The company is gearing up for a public offering on the Korea Stock Market, which is expected to happen by the end of next year. Its key product is Typecast, and it claims the platform’s USP is being able to discern and assign human emotions from a script without extensive prompts or pre-records.
Neosapience is based in Seoul, Korea, and San Francisco. It said Typecast can analyze any script and then “automatically generates the appropriate emotional delivery for each sentence without human intervention, making the resulting output indistinguishable from a human voice.” There are applications are across entertainment and marketing, and a focus on providing voice services for digital creators as the creator economy booms.
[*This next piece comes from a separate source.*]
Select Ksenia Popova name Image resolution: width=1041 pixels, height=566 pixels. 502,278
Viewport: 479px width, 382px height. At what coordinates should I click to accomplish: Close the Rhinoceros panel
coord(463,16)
Use of AI tools in the entertainment biz remains hugely contentious, with above- and below-the-line talent and company staffers all concerned about the impact on jobs and on the creative process. Within that, the use of AI-powered voice is obviously a particular concern for voice artists. The use of AI-powered voice and audio services is, however, only increasing. Ukraine-based Respeecher has deployed its AI voice services on major movies including The Brutalist and series such as The Mandalorian, while the likes of Michael Caine and Liza Minnelli have lent their voices to ElevenLabs’ “Iconic Voice Marketplace”.
“Audiences are global, but content creation is still limited by language and budget, we are changing that,” Taesu Kim, co-founder and CEO of Neosapience told Deadline. “Typecast automatically analyzes a script, line-by-line, to understand tone, emotion and context. We call this, ‘smart emotion’, and it understands context to express emotion automatically, and it means the performance matches the storytelling.”
He added: “With just a few minutes of human audio we can develop a voice with AI that expands on the original, delivering rich performances well beyond what was recorded. For example, we can create voices that are even more emotive than the speaker is capable of producing on their own.”